Cardinal Marc Ouellet

Prefect of the Dicastery for Bishops

Cardinal Ouellet is often described as an influential prelate in the Roman Curia despite his discretion. He was considered “papabile” leading up to the 2013 conclave. He is seen as a defender of dogma. As Archbishop of Quebec from 2003 to 2010, he provoked various controversies with local political authorities and within his own clergy because of his strong stances on abortion and euthanasia.

The third of eight children from Quebec’s Abitibi region, he remained close to his family, although his brother Paul’s reputation was tarnished by his conviction on sexual charges involving two teenage girls.

After his ordination to the priesthood, Marc Ouellet taught at the seminary in Bogotà, Colombia, where he entered the Society of Saint Sulpice. He taught in Rome, then at the seminary of Manizales in Colombia (where he was rector), and at the seminary of Montreal in Canada.

He was a close friend of Joseph Ratzinger, with whom he founded the review Communio in 1972 in order to bring the reception of the Second Vatican Council out of the sterile duel between conservatism and progressivism.

Consecrated a bishop by John Paul II in 2001 as secretary of the Pontifical Council for Christian Unity and created a cardinal by the Polish pope in 2003, the Canadian prelate also worked at the John Paul II Institute for the Family (Lateran University).

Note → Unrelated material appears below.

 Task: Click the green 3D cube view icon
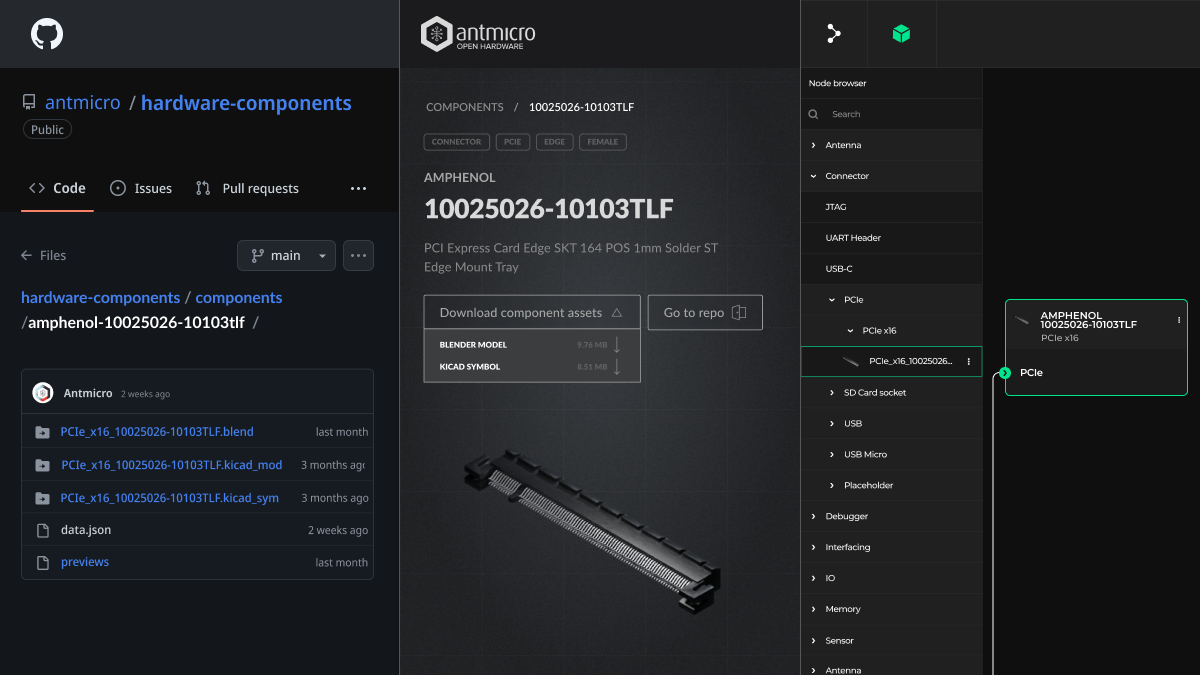pos(901,33)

He was a close collaborator of Benedict XVI, who appointed him to head the Congregation for Bishops – a powerful dicastery responsible for the selection of bishops – and the Pontifical Commission for Latin America in 2010.

Francis kept him in that position, despite his name regularly coming up in two cases of abuse management, notably in the United States with the McCarrick report, or the tumultuous case of the Dominican Sisters of the Holy Spirit of Pontcallec in France.

In 2022, he organized a symposium to revive the theology of the priesthood, with the synod of the Church in Germany in full swing on debated issues such as the ordination of women, homosexual marriage and priestly celibacy. Priestly celibacy cannot be understood without faith, he said.

Cardinal Michael Czerny

Prefect of the Dicastery for the Service of Integral Human Development

Born in Czechoslovakia, the Canadian prelate is one of the Jesuits in the Roman Curia who have become influential in Pope Francis’ pontificate. He was the Pontiff’s linchpin on the issue of refugees and for five years headed the section dedicated to them within the Dicastery for the Service of Integral Human Development, before being propelled in 2022 to the head of this super-dicastery, which represents one of the nerve centers of the Pope’s reform.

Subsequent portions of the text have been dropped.